The sides AB and BC are corresponding sides of two similar triangles ABF and BCD. Using the property of similar triangles, you can set up the following proportion:
AB/BC = AF/CD
Substituting the given values, you get:
12/4 = AF/DE
Simplifying this equation, you have:
3 = AF/DE
To find DE, you can rearrange the equation:
DE = AF/3
Since AF is not given, it cannot be determined from the information provided. Therefore, it is not possible to determine the height of the loading dock and none of the answer choices are correct.
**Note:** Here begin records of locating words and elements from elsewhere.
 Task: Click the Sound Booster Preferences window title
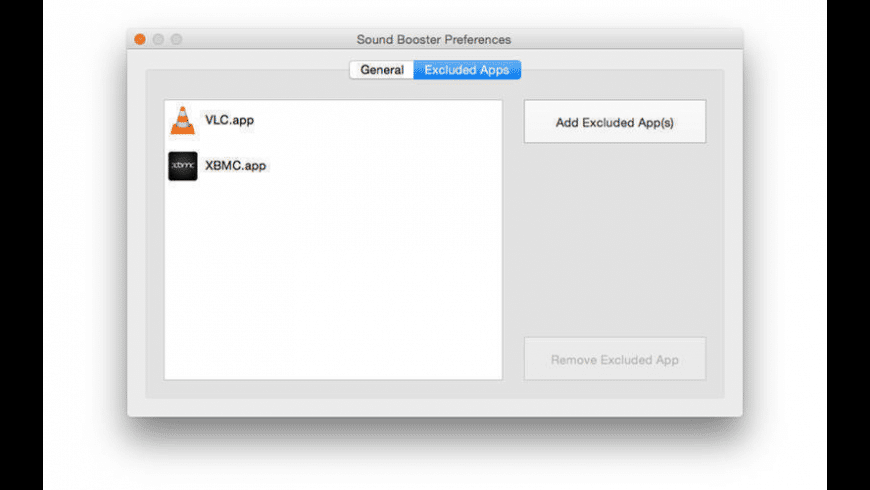tap(434, 40)
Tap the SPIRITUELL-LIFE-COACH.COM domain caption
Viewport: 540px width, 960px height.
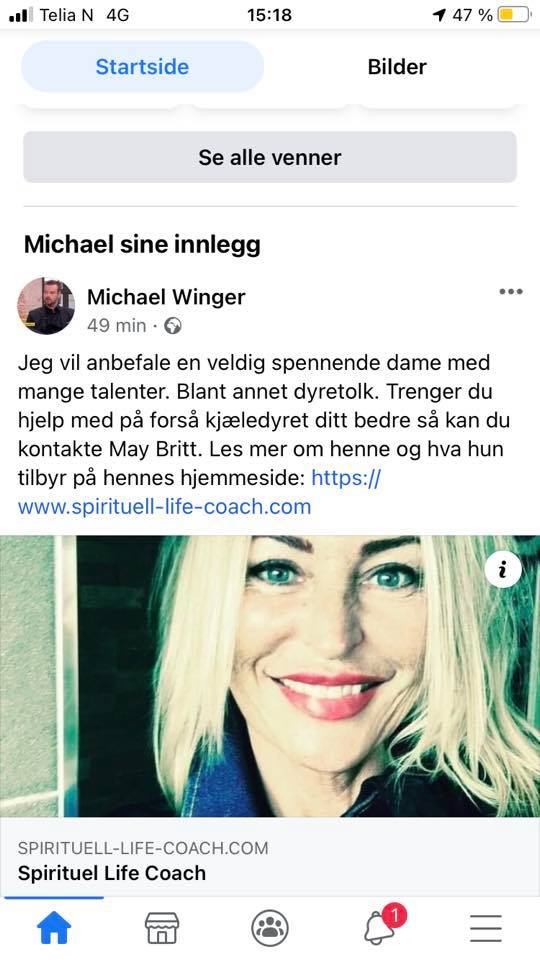tap(143, 848)
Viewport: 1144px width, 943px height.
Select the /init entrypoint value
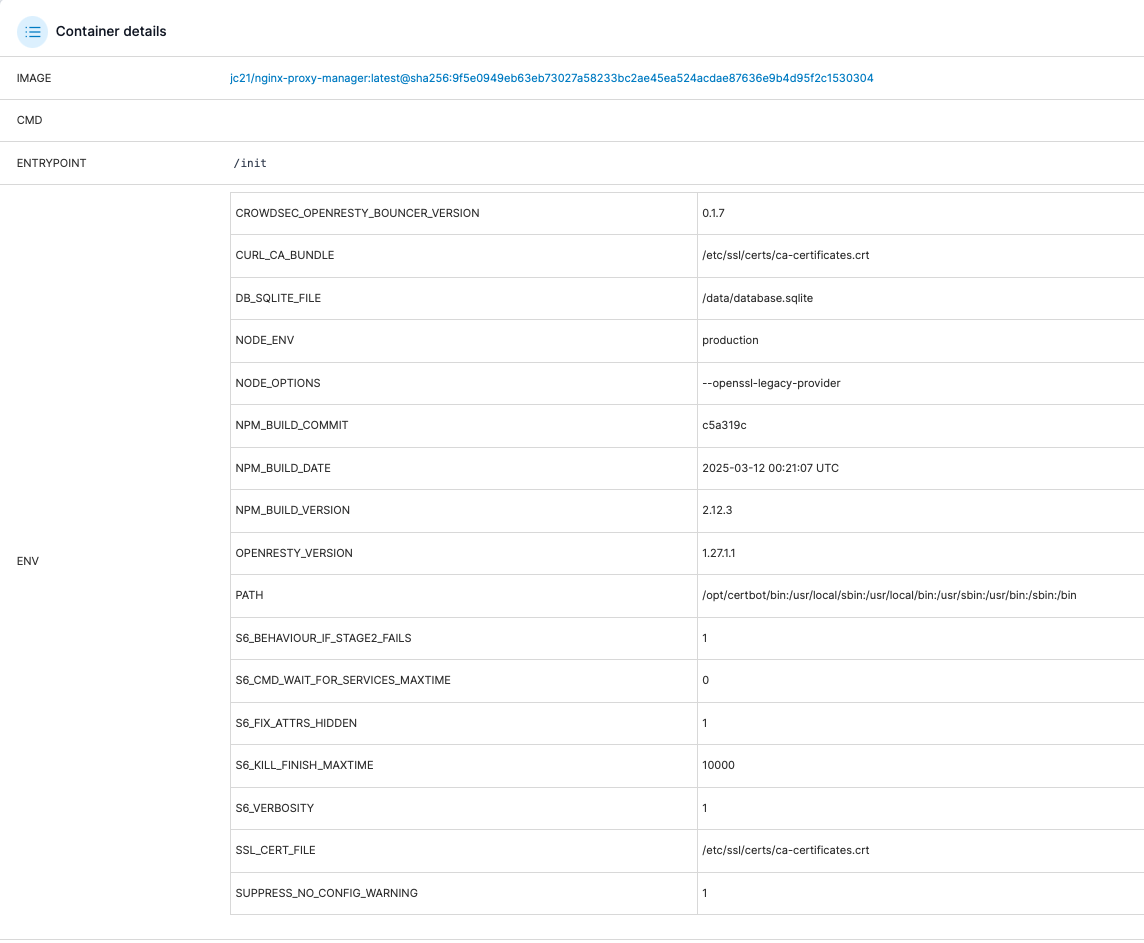pyautogui.click(x=250, y=163)
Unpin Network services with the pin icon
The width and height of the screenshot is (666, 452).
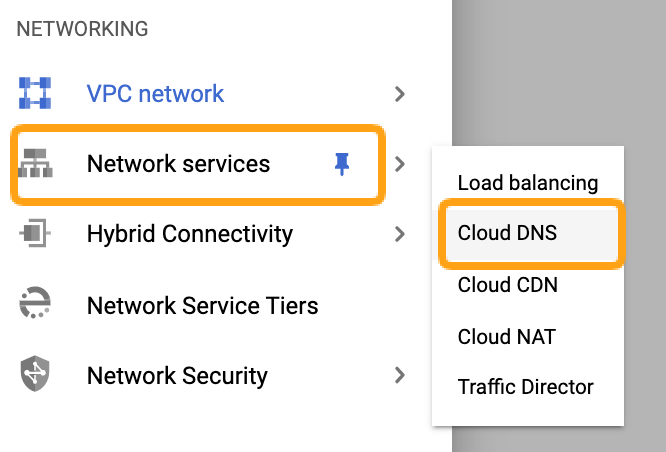click(343, 164)
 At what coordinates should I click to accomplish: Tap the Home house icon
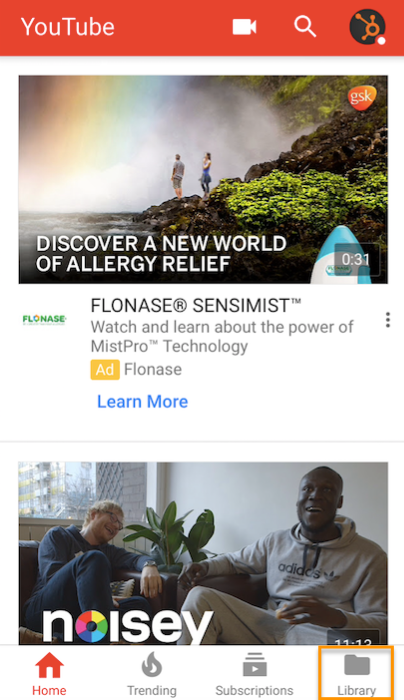49,665
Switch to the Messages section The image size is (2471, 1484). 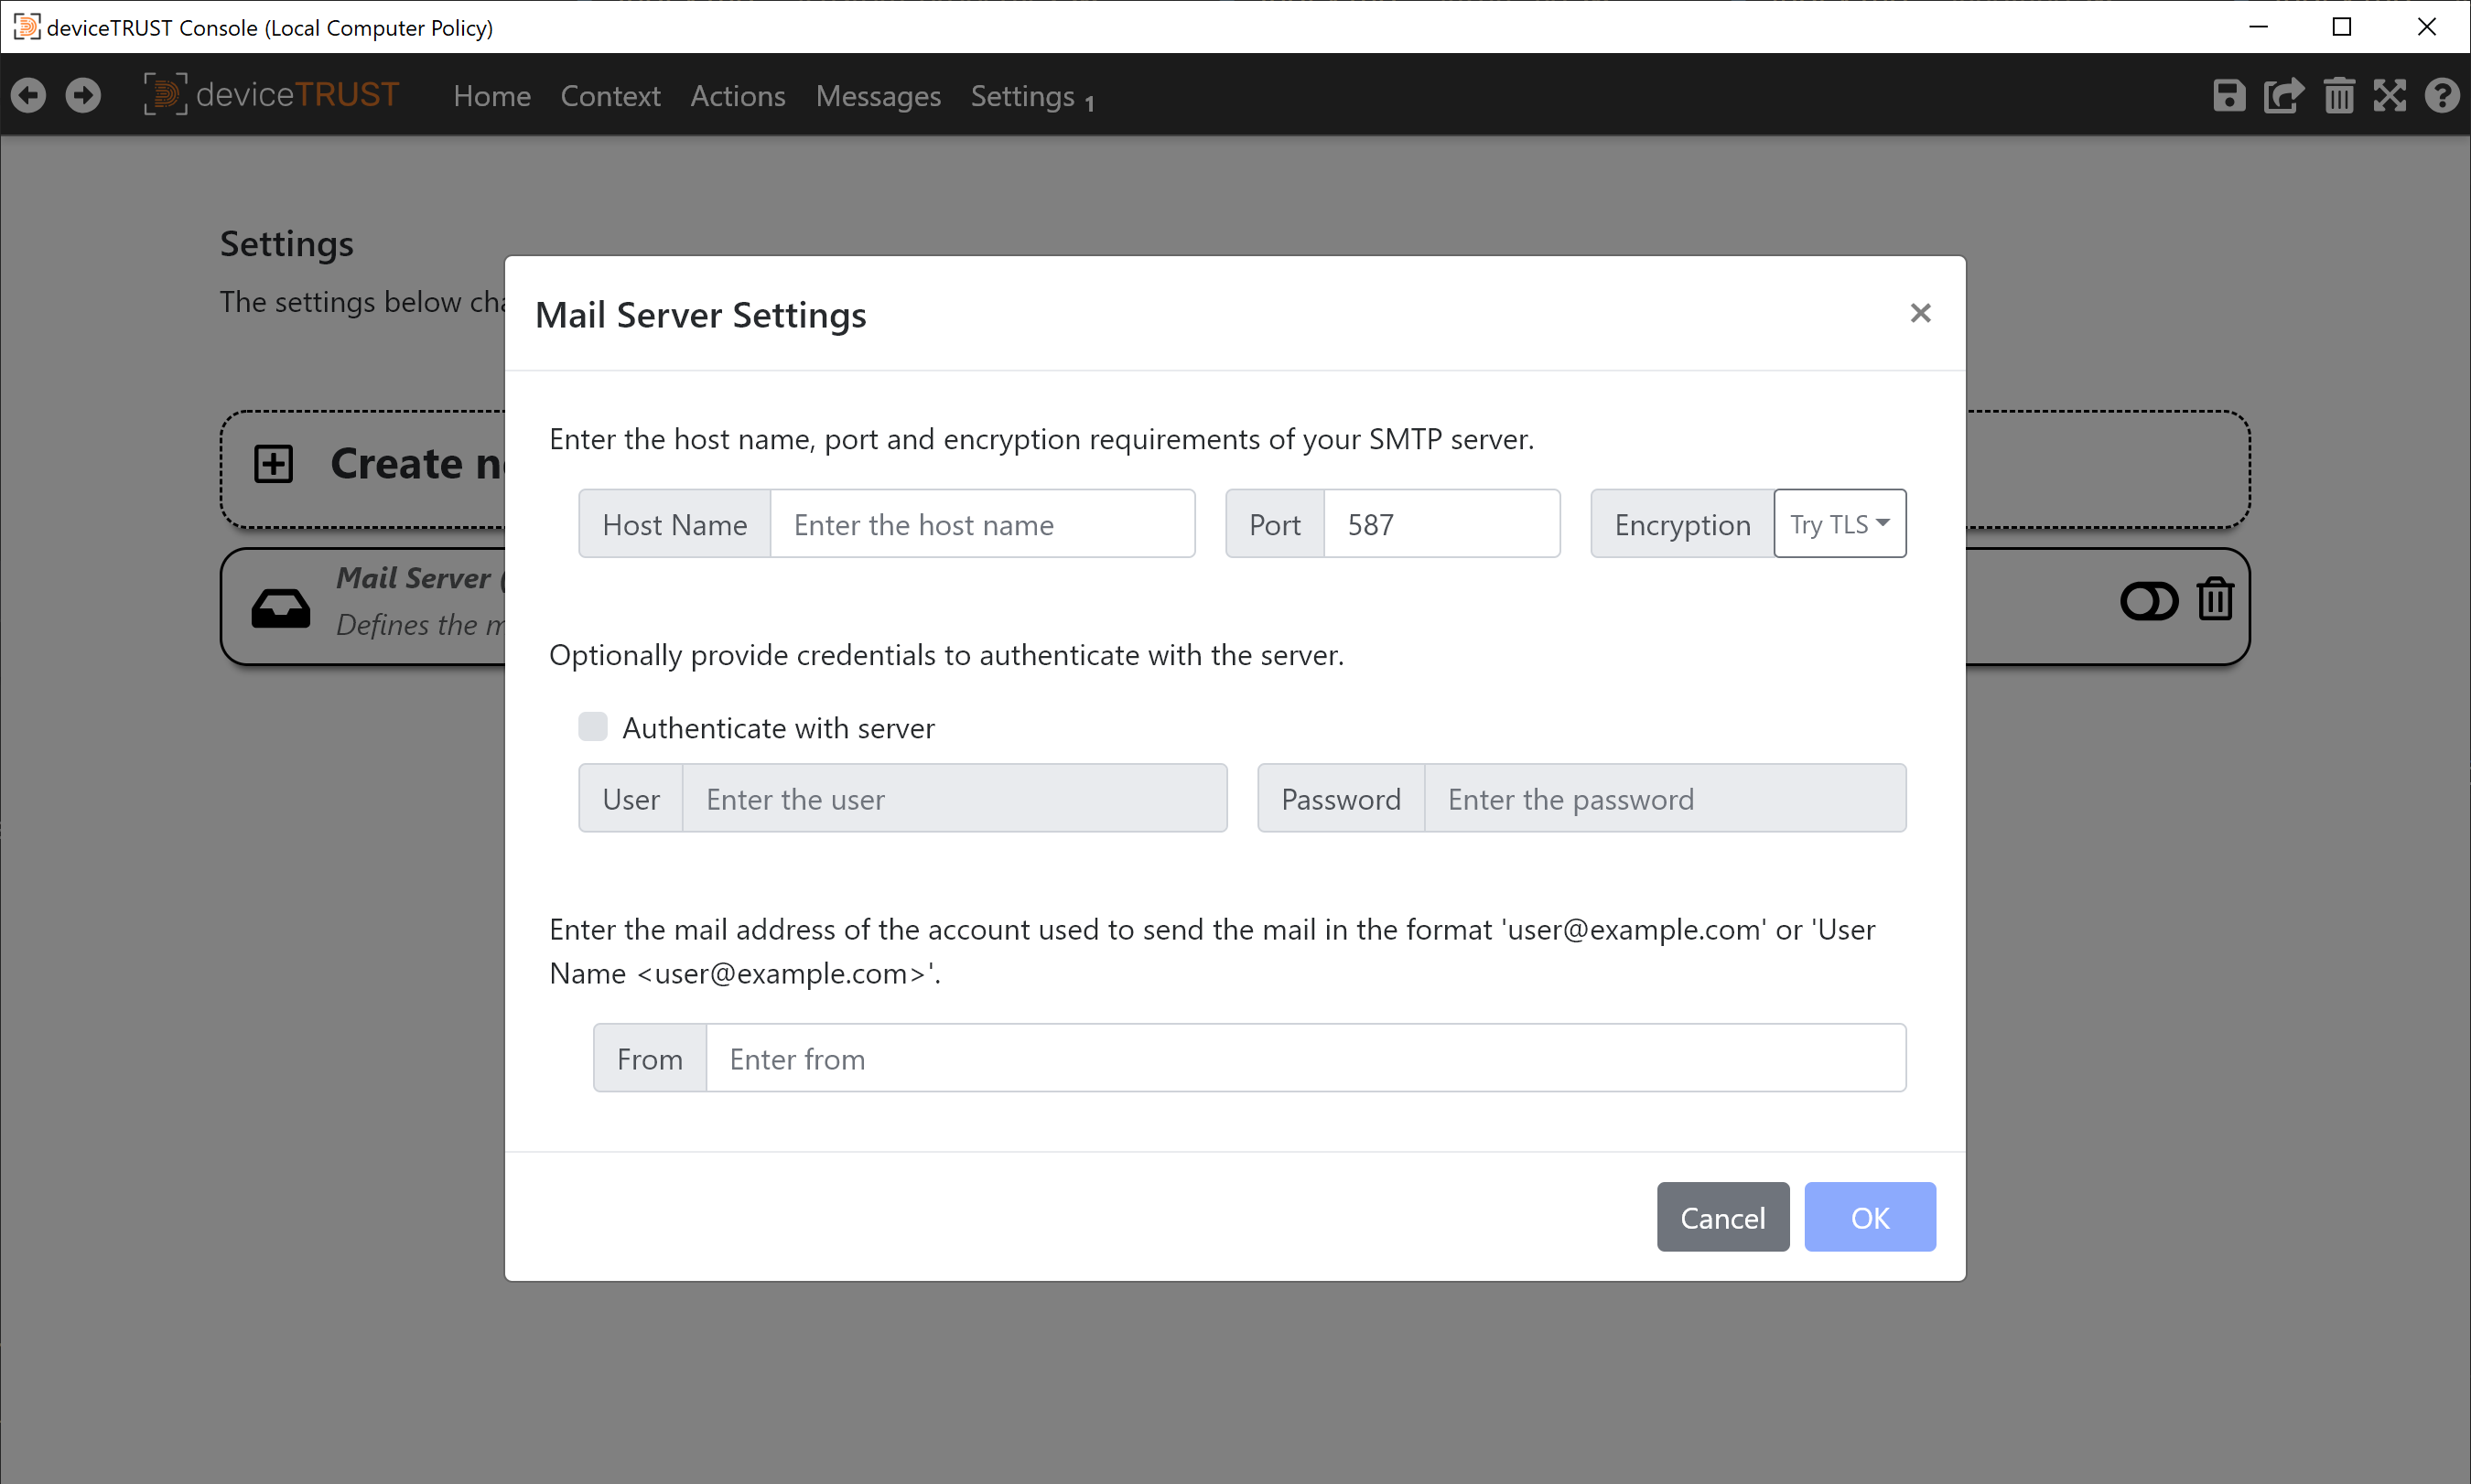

For question 17, the golfer wants to add 112 golf balls to the bag while maintaining the ratio of white to striped golf balls. Let's denote the number of white golf balls to be added as x and the number of striped golf balls to be added as y.
The ratio of white to striped golf balls in the bag before adding any additional balls is 10/6. To maintain the ratio, we can set up the following proportion:
(10 + x) / (6 + y) = 10/6
Cross-multiplying and simplifying, you get:
60 + 6x = 60 + 10y
This equation shows that the number of white golf balls added (x) should be equal to the number of striped golf balls added (y) to maintain the ratio. Therefore, the golfer should add an equal number of each type. Since the total number of balls to be added is 112, dividing it equally between white and striped balls gives:
x = y = 56
Therefore, the golfer should add 56 white golf balls and 56 striped golf balls to maintain the ratio.
For question 19, two polygons are given with the lengths of their corresponding sides. To determine if they are similar, you need to compare the ratios between corresponding side lengths.
The first polygon has side lengths PQ = 8 feet, QR = 13 feet, RS = 8 feet.
The second polygon has side lengths TU = 5.2 feet, UV = 2.4 feet, VW = 5.2 feet.
To determine if the polygons are similar, compare the ratios of corresponding side lengths:
PQ/TU = 8/5.2 ≈ 1.538
QR/UV = 13/2.4 ≈ 5.416
RS/VW = 8/5.2 ≈ 1.538
Since the ratios of corresponding side lengths are not equal, the polygons are not similar. Therefore, your answer is correct.